| Exercise |
For every entry, output the exact wording.

| The input |
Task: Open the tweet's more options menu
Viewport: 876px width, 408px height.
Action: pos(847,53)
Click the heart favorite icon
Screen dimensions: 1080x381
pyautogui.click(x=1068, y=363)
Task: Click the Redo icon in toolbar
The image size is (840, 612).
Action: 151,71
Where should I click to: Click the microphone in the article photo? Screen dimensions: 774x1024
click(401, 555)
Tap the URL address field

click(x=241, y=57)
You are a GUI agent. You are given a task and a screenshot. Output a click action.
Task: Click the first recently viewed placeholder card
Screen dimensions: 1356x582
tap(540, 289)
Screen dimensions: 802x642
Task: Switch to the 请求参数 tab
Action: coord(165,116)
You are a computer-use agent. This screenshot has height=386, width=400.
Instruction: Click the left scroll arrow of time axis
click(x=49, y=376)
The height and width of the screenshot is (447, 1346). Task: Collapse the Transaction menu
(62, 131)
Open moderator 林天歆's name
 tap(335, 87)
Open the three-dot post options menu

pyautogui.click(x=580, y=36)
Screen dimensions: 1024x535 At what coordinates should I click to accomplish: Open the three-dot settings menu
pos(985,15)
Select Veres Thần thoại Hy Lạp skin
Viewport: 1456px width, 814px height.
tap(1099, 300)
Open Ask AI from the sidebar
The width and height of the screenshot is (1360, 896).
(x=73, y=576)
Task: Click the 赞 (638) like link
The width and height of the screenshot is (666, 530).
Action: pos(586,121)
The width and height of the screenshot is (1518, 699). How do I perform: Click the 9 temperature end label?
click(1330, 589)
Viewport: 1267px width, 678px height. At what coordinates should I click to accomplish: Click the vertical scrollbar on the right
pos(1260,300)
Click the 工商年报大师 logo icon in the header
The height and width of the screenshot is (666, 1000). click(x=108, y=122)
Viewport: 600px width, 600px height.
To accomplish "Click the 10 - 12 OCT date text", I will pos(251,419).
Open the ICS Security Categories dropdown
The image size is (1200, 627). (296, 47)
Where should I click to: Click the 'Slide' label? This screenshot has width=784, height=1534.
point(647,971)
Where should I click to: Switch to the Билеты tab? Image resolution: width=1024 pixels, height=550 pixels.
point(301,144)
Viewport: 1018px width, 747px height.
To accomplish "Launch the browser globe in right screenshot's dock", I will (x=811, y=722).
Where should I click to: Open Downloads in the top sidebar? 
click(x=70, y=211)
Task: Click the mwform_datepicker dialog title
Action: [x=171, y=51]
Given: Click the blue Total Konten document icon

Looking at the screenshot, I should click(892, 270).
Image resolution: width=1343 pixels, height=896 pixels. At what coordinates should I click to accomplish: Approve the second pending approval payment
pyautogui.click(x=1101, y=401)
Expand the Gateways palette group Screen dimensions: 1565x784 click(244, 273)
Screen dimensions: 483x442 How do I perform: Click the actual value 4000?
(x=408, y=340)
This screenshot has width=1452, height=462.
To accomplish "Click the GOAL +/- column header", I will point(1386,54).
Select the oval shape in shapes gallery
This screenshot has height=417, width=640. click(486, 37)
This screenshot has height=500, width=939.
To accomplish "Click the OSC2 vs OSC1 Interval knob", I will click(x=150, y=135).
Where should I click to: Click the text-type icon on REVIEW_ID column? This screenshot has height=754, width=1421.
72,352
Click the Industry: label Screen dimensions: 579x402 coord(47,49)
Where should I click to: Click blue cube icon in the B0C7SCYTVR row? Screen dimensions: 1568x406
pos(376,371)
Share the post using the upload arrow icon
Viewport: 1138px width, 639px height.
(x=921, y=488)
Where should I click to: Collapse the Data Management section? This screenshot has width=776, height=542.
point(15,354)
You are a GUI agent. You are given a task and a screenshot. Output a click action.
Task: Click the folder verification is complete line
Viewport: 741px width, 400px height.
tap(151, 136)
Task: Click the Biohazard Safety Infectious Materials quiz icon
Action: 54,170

| Answer box |
Task: Open the tweet's more options menu
Viewport: 876px width, 408px height.
Action: pos(847,53)
Click the heart favorite icon
Screen dimensions: 1080x381
pyautogui.click(x=1068, y=363)
Task: Click the Redo icon in toolbar
The image size is (840, 612).
Action: 151,71
Where should I click to: Click the microphone in the article photo? Screen dimensions: 774x1024
click(401, 555)
Tap the URL address field

click(x=241, y=57)
You are a GUI agent. You are given a task and a screenshot. Output a click action.
Task: Click the first recently viewed placeholder card
Screen dimensions: 1356x582
tap(540, 289)
Screen dimensions: 802x642
Task: Switch to the 请求参数 tab
Action: coord(165,116)
You are a computer-use agent. This screenshot has height=386, width=400.
Instruction: Click the left scroll arrow of time axis
click(x=49, y=376)
The height and width of the screenshot is (447, 1346). Task: Collapse the Transaction menu
(62, 131)
Open moderator 林天歆's name
 tap(335, 87)
Open the three-dot post options menu

pyautogui.click(x=580, y=36)
Screen dimensions: 1024x535 At what coordinates should I click to accomplish: Open the three-dot settings menu
pos(985,15)
Select Veres Thần thoại Hy Lạp skin
Viewport: 1456px width, 814px height.
tap(1099, 300)
Open Ask AI from the sidebar
The width and height of the screenshot is (1360, 896).
(x=73, y=576)
Task: Click the 赞 (638) like link
The width and height of the screenshot is (666, 530).
Action: pos(586,121)
The width and height of the screenshot is (1518, 699). How do I perform: Click the 9 temperature end label?
click(1330, 589)
Viewport: 1267px width, 678px height. At what coordinates should I click to accomplish: Click the vertical scrollbar on the right
pos(1260,300)
Click the 工商年报大师 logo icon in the header
The height and width of the screenshot is (666, 1000). click(x=108, y=122)
Viewport: 600px width, 600px height.
To accomplish "Click the 10 - 12 OCT date text", I will pos(251,419).
Open the ICS Security Categories dropdown
The image size is (1200, 627). (296, 47)
Where should I click to: Click the 'Slide' label? This screenshot has width=784, height=1534.
point(647,971)
Where should I click to: Switch to the Билеты tab? Image resolution: width=1024 pixels, height=550 pixels.
point(301,144)
Viewport: 1018px width, 747px height.
To accomplish "Launch the browser globe in right screenshot's dock", I will (x=811, y=722).
Where should I click to: Open Downloads in the top sidebar? 
click(x=70, y=211)
Task: Click the mwform_datepicker dialog title
Action: [x=171, y=51]
Given: Click the blue Total Konten document icon

Looking at the screenshot, I should click(892, 270).
Image resolution: width=1343 pixels, height=896 pixels. At what coordinates should I click to accomplish: Approve the second pending approval payment
pyautogui.click(x=1101, y=401)
Expand the Gateways palette group Screen dimensions: 1565x784 click(244, 273)
Screen dimensions: 483x442 How do I perform: Click the actual value 4000?
(x=408, y=340)
This screenshot has width=1452, height=462.
To accomplish "Click the GOAL +/- column header", I will point(1386,54).
Select the oval shape in shapes gallery
This screenshot has height=417, width=640. click(486, 37)
This screenshot has height=500, width=939.
To accomplish "Click the OSC2 vs OSC1 Interval knob", I will click(x=150, y=135).
Where should I click to: Click the text-type icon on REVIEW_ID column? This screenshot has height=754, width=1421.
72,352
Click the Industry: label Screen dimensions: 579x402 coord(47,49)
Where should I click to: Click blue cube icon in the B0C7SCYTVR row? Screen dimensions: 1568x406
pos(376,371)
Share the post using the upload arrow icon
Viewport: 1138px width, 639px height.
(x=921, y=488)
Where should I click to: Collapse the Data Management section? This screenshot has width=776, height=542.
point(15,354)
You are a GUI agent. You are given a task and a screenshot. Output a click action.
Task: Click the folder verification is complete line
Viewport: 741px width, 400px height.
tap(151, 136)
Task: Click the Biohazard Safety Infectious Materials quiz icon
Action: 54,170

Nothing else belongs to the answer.